[Item position rows]
►
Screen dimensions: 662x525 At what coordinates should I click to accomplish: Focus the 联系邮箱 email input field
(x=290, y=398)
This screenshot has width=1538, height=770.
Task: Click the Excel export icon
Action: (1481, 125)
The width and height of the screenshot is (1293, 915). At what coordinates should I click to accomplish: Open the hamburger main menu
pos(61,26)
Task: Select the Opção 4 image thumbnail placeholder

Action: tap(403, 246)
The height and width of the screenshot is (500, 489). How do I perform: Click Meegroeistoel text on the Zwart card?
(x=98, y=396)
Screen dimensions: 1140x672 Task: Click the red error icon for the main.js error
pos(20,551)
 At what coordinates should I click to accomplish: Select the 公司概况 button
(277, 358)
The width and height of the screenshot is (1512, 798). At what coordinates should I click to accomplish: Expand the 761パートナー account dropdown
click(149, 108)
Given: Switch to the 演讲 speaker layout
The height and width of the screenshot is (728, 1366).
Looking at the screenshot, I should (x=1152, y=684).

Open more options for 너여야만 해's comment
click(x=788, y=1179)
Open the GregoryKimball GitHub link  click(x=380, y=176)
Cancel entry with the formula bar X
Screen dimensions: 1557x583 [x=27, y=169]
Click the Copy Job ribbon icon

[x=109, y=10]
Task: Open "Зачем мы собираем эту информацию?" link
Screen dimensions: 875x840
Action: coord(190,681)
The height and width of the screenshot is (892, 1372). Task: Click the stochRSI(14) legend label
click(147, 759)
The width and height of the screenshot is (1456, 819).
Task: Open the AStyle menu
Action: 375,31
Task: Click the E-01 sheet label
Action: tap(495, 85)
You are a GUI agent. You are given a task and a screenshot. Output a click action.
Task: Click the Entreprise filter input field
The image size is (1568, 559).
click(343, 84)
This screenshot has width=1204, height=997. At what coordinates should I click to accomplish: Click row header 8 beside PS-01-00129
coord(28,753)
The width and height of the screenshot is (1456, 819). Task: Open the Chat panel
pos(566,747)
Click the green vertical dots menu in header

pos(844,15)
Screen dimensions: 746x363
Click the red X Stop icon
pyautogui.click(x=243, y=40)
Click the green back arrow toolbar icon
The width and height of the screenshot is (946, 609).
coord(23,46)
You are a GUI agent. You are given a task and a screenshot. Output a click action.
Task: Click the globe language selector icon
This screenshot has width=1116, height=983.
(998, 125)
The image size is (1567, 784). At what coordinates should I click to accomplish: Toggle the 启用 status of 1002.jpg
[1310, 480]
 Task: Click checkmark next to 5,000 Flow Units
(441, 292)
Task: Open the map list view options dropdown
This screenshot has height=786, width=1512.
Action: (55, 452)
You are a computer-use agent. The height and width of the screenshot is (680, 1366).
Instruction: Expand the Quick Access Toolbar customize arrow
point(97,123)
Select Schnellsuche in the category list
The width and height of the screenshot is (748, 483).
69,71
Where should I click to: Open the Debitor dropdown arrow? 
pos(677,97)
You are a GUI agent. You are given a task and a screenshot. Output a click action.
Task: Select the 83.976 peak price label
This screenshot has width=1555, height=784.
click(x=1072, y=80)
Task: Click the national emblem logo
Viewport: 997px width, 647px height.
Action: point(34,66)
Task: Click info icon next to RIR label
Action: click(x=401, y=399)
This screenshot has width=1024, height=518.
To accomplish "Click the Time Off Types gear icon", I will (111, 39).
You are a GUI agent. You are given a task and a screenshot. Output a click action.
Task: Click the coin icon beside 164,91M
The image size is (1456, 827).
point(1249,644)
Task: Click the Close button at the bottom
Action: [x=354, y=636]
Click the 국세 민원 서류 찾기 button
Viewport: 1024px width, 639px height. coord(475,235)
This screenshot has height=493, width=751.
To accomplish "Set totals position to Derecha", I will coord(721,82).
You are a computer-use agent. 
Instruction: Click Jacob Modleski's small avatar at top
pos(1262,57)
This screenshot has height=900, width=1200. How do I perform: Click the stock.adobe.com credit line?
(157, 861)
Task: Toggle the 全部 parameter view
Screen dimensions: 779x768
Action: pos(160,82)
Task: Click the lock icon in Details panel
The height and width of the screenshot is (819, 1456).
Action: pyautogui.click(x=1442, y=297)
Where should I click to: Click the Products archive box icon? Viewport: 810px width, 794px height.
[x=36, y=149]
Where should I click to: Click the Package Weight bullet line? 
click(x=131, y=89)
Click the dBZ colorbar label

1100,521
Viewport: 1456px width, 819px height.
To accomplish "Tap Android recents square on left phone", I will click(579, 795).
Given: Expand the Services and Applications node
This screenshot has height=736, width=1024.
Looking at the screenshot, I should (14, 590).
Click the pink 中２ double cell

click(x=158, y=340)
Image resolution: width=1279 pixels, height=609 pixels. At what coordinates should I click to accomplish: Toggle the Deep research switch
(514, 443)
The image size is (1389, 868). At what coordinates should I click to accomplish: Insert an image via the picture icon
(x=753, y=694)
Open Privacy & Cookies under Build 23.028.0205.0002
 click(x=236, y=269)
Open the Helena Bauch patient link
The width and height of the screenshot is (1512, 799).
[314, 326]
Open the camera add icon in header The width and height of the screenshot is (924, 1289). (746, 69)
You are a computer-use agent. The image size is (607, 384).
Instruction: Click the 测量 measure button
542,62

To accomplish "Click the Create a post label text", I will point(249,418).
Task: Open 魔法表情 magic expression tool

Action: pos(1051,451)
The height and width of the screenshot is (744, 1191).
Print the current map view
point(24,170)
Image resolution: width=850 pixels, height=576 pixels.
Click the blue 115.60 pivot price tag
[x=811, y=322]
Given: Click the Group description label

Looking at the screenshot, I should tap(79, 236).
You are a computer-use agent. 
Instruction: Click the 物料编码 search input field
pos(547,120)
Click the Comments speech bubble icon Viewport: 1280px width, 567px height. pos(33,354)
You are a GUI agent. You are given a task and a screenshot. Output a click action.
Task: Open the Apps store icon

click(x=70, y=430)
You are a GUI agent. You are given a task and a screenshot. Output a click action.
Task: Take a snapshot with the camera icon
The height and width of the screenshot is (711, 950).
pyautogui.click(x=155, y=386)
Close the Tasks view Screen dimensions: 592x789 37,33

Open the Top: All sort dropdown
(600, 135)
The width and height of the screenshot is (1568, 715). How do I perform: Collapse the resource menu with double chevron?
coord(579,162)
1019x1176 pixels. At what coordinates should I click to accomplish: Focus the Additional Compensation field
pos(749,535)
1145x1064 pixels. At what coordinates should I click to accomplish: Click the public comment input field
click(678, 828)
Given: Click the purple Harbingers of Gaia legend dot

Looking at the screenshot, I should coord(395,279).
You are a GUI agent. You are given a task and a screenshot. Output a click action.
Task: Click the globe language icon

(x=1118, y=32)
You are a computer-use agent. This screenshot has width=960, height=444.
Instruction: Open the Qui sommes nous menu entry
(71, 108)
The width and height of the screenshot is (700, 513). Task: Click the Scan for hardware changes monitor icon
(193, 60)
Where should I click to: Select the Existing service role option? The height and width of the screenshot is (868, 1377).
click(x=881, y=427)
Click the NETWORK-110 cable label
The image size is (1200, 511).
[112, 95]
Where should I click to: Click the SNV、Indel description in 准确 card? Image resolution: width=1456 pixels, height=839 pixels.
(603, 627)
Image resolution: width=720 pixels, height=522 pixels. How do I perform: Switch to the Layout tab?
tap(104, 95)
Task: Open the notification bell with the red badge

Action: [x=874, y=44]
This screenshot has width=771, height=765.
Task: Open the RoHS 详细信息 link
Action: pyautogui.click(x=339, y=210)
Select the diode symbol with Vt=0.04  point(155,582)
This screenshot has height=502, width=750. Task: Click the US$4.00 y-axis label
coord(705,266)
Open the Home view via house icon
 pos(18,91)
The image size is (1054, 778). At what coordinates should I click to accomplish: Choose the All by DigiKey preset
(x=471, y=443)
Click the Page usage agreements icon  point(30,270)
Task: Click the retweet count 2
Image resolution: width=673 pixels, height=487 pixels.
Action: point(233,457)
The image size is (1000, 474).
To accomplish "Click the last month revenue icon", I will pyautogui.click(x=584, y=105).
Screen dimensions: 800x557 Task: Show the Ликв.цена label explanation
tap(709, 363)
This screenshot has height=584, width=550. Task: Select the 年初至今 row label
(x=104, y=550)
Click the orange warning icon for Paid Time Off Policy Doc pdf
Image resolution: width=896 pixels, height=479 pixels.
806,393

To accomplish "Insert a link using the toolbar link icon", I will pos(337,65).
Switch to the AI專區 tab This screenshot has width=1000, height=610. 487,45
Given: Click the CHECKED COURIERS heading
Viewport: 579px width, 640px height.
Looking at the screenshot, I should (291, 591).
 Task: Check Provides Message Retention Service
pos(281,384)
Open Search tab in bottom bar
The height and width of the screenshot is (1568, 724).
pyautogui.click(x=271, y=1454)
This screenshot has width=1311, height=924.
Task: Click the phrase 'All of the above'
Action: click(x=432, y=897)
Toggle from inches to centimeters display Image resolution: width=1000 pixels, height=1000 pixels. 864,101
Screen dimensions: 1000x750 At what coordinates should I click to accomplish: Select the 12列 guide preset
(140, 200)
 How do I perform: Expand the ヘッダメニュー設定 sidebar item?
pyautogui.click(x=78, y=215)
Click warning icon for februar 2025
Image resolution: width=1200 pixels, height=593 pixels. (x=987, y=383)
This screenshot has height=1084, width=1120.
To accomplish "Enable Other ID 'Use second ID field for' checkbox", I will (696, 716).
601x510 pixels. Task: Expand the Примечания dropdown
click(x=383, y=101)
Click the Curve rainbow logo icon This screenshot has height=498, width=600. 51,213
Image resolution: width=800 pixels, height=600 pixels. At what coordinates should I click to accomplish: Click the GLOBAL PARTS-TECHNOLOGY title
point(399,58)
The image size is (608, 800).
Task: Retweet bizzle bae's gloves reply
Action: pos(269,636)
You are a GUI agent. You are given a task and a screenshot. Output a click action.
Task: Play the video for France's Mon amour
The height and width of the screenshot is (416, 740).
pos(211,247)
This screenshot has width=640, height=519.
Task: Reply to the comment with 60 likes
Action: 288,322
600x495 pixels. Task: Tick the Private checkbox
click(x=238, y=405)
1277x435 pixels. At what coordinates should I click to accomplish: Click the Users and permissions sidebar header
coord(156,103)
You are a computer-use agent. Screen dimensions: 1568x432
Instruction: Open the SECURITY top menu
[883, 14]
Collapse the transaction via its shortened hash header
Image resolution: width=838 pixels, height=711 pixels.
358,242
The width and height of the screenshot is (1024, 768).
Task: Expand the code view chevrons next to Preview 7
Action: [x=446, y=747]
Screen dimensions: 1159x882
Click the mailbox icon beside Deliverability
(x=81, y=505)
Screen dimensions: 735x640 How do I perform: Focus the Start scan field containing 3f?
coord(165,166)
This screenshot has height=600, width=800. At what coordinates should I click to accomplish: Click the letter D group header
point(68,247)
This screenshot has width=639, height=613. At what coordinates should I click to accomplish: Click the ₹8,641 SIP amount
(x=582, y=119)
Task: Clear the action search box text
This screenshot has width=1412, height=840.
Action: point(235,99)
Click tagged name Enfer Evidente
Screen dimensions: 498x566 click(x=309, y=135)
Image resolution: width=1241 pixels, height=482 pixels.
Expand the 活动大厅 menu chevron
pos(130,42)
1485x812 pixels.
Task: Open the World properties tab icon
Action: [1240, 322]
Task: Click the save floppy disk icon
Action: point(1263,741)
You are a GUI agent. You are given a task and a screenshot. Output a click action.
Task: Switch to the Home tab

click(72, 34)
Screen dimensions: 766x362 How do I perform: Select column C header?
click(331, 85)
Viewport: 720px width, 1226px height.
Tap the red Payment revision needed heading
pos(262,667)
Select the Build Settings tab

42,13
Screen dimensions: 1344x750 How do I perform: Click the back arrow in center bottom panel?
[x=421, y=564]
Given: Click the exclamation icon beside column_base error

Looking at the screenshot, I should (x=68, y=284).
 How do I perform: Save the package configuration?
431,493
◄
--- Direction ---
Starting with the line that contains "Screen dimensions: 800x557" and going through the line that contains "(x=104, y=550)", write those rows out again in full, requests included, adding 14 to every coordinate in the answers.

--- Full answer ---
Screen dimensions: 800x557 Task: Show the Ликв.цена label explanation
tap(723, 377)
This screenshot has height=584, width=550. Task: Select the 年初至今 row label
(x=118, y=564)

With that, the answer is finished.